As major consumers of cellular metabolites, mitochondria are poised to compete with invading microbes for the nutrients that they need to grow. Whether cells exploit mitochondrial metabolism to protect from infection is unclear. In this work, we found that the activating transcription factor 4 (ATF4) activates a mitochondrial defense based on the essential B vitamin folate. During infection of cultured mammalian cells with the intracellular pathogen Toxoplasma gondii, ATF4 increased mitochondrial DNA levels by driving the one-carbon metabolism processes that use folate in mitochondria. Triggered by host detection of mitochondrial stress induced by parasite effectors, ATF4 limited Toxoplasma access to folates required for deoxythymidine monophosphate synthesis, thereby restricting parasite growth. Thus, ATF4 rewires mitochondrial metabolism to mount a folate-based metabolic defense against Toxoplasma.

Fig. 1.. ATF4 increases mtDNA levels during Toxoplasma infection.

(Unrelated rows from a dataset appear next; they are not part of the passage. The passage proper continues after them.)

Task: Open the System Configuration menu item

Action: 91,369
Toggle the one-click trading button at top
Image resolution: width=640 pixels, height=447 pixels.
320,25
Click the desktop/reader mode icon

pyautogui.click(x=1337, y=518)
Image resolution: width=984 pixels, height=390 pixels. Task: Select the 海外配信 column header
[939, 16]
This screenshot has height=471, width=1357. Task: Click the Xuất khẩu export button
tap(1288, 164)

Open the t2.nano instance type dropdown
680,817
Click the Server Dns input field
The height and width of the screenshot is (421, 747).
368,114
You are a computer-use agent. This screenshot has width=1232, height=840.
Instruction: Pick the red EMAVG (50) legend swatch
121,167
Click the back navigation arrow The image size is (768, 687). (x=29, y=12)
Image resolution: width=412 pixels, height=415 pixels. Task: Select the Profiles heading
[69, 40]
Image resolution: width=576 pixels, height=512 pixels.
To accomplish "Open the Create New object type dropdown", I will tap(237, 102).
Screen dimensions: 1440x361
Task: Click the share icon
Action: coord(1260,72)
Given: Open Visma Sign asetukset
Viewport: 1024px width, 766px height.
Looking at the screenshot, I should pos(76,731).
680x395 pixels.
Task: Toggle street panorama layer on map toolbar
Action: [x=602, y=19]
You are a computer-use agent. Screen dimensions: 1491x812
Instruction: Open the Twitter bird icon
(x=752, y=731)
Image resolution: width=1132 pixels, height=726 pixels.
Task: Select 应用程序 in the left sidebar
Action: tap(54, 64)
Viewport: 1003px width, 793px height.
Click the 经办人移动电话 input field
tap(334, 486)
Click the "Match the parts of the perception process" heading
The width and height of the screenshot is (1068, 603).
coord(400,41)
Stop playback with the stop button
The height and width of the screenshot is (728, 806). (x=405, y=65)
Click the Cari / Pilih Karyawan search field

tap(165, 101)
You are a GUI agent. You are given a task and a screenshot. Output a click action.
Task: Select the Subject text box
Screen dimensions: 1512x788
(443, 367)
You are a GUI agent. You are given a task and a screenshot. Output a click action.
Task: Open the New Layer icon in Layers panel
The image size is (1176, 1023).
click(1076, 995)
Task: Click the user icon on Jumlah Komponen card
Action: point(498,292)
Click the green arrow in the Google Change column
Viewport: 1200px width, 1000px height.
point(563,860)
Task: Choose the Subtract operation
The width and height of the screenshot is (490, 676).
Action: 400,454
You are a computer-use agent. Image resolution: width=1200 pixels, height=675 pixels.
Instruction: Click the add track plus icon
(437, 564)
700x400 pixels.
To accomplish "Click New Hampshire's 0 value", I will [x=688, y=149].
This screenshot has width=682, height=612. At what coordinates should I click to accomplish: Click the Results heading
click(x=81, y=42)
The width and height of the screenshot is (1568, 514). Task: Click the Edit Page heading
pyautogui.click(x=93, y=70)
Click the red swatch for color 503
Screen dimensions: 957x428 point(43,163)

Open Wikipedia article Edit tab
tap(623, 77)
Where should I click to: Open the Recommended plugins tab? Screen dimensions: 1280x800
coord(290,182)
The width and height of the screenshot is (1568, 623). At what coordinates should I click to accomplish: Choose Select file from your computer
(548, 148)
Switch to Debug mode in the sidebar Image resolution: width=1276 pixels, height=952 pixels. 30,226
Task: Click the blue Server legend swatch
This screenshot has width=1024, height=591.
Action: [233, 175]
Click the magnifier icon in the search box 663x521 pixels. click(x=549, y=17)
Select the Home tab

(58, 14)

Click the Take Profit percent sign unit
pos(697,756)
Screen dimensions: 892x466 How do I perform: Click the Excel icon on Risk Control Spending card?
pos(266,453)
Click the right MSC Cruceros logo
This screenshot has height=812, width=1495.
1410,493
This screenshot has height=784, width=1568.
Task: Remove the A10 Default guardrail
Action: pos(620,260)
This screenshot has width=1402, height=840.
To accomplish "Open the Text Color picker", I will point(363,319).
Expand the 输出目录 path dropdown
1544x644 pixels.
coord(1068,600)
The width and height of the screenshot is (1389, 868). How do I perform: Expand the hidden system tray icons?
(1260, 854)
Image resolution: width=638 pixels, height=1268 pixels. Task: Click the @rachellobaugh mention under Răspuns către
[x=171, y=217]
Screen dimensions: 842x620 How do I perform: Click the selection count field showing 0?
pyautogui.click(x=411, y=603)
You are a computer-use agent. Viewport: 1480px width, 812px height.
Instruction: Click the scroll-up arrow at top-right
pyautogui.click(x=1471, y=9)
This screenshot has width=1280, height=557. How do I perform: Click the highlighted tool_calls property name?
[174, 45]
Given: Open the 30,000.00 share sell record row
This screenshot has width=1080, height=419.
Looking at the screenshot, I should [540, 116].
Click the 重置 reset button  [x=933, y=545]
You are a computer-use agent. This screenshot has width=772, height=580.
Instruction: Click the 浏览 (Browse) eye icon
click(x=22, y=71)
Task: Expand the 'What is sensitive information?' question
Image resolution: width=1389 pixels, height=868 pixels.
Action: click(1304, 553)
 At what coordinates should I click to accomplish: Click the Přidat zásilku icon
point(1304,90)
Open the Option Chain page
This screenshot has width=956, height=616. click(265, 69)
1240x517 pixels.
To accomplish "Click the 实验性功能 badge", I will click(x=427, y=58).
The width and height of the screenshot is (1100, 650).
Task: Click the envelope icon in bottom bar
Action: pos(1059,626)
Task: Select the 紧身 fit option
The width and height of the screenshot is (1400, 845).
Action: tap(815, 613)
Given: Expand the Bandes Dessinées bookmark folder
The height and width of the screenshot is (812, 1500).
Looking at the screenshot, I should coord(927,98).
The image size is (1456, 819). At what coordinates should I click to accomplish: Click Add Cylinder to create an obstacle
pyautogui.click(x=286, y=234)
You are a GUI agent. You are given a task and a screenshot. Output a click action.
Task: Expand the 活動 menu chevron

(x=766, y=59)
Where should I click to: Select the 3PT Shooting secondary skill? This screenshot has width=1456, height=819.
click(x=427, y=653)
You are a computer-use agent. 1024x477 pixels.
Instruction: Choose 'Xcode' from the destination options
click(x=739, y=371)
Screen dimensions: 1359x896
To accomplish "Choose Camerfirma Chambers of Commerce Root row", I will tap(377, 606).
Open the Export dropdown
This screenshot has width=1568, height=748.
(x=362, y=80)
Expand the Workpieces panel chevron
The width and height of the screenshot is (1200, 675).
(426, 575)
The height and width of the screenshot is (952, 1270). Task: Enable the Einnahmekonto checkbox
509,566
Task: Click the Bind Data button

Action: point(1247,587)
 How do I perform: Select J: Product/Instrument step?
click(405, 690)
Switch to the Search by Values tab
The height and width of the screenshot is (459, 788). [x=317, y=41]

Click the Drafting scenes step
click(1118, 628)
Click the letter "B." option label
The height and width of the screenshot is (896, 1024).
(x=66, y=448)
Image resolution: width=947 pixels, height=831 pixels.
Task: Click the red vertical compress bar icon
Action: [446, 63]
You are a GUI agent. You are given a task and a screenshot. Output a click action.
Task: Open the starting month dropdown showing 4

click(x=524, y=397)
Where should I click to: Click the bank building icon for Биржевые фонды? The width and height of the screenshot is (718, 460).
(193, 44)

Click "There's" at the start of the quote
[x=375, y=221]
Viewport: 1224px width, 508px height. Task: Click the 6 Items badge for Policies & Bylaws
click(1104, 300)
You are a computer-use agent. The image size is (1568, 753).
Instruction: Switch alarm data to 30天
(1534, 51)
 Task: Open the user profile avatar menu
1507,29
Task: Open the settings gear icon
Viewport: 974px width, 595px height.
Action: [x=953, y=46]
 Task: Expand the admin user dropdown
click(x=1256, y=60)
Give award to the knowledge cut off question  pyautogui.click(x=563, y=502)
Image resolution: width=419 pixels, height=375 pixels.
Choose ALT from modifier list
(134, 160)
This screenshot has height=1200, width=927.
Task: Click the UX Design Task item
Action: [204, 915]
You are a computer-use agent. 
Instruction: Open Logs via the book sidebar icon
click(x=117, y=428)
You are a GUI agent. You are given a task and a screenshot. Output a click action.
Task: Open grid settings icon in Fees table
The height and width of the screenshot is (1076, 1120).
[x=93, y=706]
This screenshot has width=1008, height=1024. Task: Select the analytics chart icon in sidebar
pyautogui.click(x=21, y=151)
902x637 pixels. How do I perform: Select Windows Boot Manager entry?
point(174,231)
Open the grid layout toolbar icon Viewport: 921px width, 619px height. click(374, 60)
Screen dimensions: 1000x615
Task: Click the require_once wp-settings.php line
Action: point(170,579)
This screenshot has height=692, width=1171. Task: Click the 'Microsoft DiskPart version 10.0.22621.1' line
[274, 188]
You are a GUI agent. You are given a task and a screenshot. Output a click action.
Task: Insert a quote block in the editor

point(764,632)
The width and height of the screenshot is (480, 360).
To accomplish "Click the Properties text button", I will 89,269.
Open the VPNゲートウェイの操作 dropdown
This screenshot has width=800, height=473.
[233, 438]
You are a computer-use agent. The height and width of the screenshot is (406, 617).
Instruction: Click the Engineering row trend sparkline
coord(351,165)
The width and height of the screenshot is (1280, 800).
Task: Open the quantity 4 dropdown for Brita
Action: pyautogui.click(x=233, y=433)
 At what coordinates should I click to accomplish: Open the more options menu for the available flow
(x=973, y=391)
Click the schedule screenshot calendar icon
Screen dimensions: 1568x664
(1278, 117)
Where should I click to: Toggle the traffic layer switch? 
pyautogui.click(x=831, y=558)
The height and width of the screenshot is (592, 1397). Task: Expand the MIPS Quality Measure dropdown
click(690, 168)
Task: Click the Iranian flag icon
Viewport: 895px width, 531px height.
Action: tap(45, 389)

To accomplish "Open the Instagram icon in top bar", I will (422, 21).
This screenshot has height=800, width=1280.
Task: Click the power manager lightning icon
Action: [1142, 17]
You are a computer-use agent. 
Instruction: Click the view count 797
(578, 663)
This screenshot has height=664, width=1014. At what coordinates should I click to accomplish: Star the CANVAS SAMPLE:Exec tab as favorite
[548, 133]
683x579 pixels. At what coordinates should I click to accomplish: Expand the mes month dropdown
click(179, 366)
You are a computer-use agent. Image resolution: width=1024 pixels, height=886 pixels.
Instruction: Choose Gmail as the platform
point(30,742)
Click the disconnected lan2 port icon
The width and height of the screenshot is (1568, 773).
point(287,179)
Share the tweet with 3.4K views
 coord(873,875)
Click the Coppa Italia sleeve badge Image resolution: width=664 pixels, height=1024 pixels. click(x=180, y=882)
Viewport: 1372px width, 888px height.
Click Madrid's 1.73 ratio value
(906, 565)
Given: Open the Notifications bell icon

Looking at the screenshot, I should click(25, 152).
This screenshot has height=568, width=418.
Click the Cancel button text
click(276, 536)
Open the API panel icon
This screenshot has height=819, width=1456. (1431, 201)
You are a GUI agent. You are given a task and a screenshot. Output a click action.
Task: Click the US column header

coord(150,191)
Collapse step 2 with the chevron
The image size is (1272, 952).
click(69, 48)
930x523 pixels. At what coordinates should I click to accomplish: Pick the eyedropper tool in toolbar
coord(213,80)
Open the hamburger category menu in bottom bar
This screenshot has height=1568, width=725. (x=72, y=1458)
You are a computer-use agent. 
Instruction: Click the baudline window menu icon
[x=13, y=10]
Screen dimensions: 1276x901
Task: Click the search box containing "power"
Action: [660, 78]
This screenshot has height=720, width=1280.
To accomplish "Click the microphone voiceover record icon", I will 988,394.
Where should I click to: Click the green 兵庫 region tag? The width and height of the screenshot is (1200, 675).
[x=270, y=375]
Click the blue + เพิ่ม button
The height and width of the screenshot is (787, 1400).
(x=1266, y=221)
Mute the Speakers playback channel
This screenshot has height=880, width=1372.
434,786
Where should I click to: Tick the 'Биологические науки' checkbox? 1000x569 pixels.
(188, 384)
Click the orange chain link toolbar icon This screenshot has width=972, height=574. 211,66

(A) Schematic of human mitochondrial genome, genes analyzed by qPCR in red. (B) mtDNA levels monitored by qPCR (normalized to RUNX2) in ES-2s cells that were uninfected (uninf) or infected with Toxoplasma (Toxo) at a multiplicity of infection (MOI) of 4 at 12 and 24 hours post infection (hpi). Data are mean ± SD of n=7 independent cultures; *p<0.05; **p<0.01; ****p<0.0001 for uninfected versus infected by means of two-way ANOVA analysis. (C) Volcano plot of whole cell lysates from uninfected and infected HeLa cells at 24 hpi and analyzed by means of mass spectrometry with highlighted transcription factors. (D) ES-2 cells were uninfected or Toxo-infected (MOI: 4) for 6, 12, and 24 hours and analyzed by means of immunoblotting for ATF4, ~50 kDa; β-Actin (ACTB), ~45 kDa; and Toxoplasma GAP45 (TgGAP45), ~45 kDa. (E) Immunofluorescence images of uninf cells and cells infected with mCherry-expressing Toxoplasma at 24 hpi. Arrowhead indicates an uninfected bystander cell that is proximal to an infected cell; scale bar, 10 μm. (F) Quantification of mean fluorescence intensity (MFI) of ATF4 in the nuclei of cells in images as in (E); byst: bystander cell. ****p<0.001 for comparison to uninf by means of one-way ANOVA analysis (G) Immunoblot analyses of lysates from uninfected and Toxoplasma-infected (MOI: 4) WT and ATF4 KO ES-2 cells at 24hpi: ATF4, ~50 kDa; Vinculin (VCL), ~124 kDa; and Toxoplasma GAP45 (TgGap45), ~45 kDa. (H, I and J) mtDNA levels monitored by qPCR of DLOOP, mt-ND1 and mt-CYTB (normalized to RUNX2) in uninfected and Toxoplasma-infected (MOI: 4) ES-2 cells at 12 at 24 hpi. Data are mean ± SD of n=9 independent cultures; **p<0.01, ***p<0.001 for uninfected versus infected; #p<0.05; ##p<0.01 for WT vs. ATF4 KO by means of two-way ANOVA analysis. (B-J) ES-2 cells used for all experiments.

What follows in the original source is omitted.